Bucardo has three general ways to handle conflicts: built in strategies, a list of databases, or using custom conflict handlers. The primary strategy, and also the default one for all syncs, is known as bucardo_latest. When this strategy is invoked, Bucardo scans all copies of the conflicted table across all source databases, and then orders the databases according to when they were last changed. This generates a list of databases, for example "B C A". For each conflicting row, the database most recently updated - of all the ones involved in the conflict for that row - is the winner. The other built in strategy is called "bucardo_latest_all_tables", which scans all the tables in the sync across all source databases to find a winner.

There may be other built in strategies added as experience/demand dictates, but it is hard to develop generic solutions to the complex problem of conflicts, so non built-in strategies are preferred.

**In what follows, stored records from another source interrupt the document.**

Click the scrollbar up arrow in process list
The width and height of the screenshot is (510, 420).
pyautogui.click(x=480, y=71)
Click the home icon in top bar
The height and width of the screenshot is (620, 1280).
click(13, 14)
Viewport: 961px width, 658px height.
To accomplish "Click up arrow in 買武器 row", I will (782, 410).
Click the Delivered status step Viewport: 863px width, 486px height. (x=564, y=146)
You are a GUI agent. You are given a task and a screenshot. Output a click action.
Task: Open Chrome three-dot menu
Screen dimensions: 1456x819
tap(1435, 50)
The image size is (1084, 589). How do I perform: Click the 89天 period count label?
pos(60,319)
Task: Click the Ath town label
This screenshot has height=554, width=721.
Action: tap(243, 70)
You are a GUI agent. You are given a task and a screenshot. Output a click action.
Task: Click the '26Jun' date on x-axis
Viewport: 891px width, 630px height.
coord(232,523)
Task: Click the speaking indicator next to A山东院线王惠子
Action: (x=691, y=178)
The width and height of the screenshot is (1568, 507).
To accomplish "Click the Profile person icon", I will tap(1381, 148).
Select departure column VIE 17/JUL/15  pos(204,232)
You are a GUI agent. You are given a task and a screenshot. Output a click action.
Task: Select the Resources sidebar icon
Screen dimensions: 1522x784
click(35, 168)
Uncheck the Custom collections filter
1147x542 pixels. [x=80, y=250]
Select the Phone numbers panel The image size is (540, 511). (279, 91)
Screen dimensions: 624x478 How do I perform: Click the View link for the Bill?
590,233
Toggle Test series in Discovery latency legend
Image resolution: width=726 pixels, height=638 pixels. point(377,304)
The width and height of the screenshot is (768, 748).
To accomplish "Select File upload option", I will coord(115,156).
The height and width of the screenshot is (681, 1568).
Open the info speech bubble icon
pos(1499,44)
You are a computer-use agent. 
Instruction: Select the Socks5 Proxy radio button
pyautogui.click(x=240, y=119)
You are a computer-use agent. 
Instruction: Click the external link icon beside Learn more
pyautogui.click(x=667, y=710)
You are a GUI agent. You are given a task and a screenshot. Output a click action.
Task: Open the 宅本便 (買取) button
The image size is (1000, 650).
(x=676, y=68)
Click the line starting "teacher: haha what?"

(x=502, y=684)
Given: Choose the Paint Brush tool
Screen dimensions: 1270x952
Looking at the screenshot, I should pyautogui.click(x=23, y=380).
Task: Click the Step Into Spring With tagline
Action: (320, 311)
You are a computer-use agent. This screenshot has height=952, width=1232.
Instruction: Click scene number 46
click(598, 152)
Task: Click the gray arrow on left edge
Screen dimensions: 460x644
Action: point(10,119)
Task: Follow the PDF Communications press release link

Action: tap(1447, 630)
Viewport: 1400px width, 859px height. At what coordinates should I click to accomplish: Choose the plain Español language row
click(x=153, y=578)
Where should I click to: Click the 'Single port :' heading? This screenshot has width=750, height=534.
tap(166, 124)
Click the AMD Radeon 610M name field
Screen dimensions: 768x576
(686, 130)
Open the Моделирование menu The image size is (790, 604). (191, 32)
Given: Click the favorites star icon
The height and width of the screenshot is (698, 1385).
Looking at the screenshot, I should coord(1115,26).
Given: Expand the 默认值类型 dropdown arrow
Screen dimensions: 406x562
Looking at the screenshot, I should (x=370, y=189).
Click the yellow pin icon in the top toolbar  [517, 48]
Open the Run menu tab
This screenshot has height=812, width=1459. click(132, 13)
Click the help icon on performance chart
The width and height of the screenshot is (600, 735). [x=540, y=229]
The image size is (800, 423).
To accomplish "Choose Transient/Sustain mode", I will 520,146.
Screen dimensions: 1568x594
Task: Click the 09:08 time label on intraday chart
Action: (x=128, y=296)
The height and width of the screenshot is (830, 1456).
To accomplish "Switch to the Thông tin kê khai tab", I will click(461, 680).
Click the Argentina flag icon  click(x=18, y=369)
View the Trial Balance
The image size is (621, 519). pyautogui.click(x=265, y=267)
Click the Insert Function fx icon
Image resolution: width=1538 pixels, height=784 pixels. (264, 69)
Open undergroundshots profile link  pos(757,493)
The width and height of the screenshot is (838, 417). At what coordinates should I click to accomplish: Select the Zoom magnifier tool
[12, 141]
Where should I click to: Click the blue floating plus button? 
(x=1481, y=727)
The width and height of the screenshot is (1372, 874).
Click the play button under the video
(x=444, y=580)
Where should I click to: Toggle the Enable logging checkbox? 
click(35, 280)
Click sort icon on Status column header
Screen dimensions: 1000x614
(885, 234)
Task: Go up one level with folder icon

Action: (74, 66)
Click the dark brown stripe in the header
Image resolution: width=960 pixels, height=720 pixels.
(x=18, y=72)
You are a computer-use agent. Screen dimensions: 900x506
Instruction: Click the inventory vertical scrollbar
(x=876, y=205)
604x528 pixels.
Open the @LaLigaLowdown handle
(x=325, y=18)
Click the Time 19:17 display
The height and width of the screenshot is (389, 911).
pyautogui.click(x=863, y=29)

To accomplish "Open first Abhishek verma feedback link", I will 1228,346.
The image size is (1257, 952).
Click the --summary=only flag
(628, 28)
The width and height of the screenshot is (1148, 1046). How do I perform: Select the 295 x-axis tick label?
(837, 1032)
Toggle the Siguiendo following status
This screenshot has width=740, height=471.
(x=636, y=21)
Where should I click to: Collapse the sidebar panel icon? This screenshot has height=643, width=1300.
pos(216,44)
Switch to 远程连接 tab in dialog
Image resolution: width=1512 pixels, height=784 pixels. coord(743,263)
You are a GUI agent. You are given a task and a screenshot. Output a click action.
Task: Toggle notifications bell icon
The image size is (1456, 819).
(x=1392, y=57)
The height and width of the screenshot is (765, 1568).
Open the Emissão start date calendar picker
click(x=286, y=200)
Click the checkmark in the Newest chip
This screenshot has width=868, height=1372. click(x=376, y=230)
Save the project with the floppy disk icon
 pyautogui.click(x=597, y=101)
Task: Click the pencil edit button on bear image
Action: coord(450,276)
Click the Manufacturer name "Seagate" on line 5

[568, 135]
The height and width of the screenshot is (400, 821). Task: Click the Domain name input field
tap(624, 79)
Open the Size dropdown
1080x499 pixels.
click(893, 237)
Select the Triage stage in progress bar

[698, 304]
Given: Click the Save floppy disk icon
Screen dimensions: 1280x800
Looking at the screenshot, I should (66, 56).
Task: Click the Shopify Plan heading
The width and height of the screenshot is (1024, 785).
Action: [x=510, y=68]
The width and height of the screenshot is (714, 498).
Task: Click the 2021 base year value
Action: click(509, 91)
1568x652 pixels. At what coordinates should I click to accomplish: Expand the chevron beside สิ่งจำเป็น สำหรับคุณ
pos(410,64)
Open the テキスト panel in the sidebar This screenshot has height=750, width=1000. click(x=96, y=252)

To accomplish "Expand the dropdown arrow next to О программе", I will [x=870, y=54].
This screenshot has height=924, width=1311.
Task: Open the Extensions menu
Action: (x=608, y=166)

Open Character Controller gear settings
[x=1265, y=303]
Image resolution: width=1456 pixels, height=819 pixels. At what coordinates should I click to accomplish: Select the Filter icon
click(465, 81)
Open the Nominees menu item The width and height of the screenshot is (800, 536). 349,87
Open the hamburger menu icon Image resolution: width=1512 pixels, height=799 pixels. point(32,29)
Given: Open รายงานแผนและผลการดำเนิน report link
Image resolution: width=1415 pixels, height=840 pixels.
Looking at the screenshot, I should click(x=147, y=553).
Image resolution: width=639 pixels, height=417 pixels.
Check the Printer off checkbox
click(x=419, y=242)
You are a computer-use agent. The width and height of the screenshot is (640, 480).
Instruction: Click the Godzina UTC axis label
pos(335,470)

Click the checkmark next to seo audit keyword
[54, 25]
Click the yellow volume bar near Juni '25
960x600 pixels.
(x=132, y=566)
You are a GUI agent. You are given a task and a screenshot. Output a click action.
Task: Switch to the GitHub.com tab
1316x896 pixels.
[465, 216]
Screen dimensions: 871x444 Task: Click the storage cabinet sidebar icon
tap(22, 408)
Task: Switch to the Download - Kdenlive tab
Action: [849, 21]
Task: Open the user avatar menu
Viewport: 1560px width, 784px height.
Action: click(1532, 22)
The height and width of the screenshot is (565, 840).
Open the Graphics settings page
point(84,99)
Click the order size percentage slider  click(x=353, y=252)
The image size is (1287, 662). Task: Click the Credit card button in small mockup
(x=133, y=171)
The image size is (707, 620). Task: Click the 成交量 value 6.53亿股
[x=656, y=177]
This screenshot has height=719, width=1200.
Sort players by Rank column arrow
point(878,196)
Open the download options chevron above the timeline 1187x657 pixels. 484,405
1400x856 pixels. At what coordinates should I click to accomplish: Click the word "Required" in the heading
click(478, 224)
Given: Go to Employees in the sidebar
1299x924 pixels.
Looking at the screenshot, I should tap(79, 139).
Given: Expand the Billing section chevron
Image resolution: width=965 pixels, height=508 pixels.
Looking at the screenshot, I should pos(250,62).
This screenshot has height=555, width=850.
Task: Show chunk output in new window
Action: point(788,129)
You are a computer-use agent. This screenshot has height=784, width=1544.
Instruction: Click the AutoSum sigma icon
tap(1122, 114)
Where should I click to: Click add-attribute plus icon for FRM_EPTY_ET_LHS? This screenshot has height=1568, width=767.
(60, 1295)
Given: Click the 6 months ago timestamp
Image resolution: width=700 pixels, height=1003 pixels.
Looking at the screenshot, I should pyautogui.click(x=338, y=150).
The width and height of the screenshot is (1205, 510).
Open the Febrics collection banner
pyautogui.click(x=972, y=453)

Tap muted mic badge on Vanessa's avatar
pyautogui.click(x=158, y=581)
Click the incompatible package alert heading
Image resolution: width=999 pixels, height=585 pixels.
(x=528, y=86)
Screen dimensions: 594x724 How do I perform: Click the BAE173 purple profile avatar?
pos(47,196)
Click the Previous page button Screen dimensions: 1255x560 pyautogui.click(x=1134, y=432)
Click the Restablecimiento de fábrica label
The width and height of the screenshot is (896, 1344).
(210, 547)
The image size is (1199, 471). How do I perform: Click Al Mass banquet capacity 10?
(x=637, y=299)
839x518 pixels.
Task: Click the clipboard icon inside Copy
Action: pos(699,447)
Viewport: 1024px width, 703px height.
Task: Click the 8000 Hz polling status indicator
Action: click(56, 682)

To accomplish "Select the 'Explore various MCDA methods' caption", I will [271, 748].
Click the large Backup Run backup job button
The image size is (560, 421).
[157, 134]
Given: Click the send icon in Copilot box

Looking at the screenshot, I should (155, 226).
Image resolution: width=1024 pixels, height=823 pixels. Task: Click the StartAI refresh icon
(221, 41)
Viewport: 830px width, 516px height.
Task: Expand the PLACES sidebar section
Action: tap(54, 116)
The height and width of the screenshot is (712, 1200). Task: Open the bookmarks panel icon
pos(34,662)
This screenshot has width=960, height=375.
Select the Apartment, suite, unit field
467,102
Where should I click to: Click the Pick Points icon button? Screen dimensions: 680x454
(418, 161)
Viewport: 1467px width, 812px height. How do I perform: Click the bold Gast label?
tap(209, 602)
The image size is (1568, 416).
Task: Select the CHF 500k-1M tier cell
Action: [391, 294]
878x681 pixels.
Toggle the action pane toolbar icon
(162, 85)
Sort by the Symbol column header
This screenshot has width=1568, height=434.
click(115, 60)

Before getting into those other solutions, let's see the default strategy (bucardo_latest) in action:

## This is the default, but it never hurts to be explicit:
bucardo update sync ctest conflict=bucardo_latest
Set conflict strategy to 'bucardo_latest'
psql aa -c "update work set totalwords=11 where title~'Juliet'"; \
psql bb -c "update work set totalwords=21 where title~'Juliet'"; \
psql cc -c "update work set totalwords=31 where title~'Juliet'"
UPDATE 1
UPDATE 1
UPDATE 1
bucardo kick sync ctest 0
Kick ctest: [1 s] DONE!
## Because cc was the last to be changed, it wins:
for i in {aa,bb,cc}; do psql $i -tc "select current_database(), \
totalwords from work where title ~ 'Juliet'"; done
aa   |   31
bb   |   31
cc   |   31

Under the hood, Bucardo actually applies the list of winning databases to each conflicting row, such that example above of "B C A" means that database B wins in a conflict in which a rows was updated by B and C, or B and A, or B and C and A. However, if B did not change the row, and the conflict is only between C and A, then C will win.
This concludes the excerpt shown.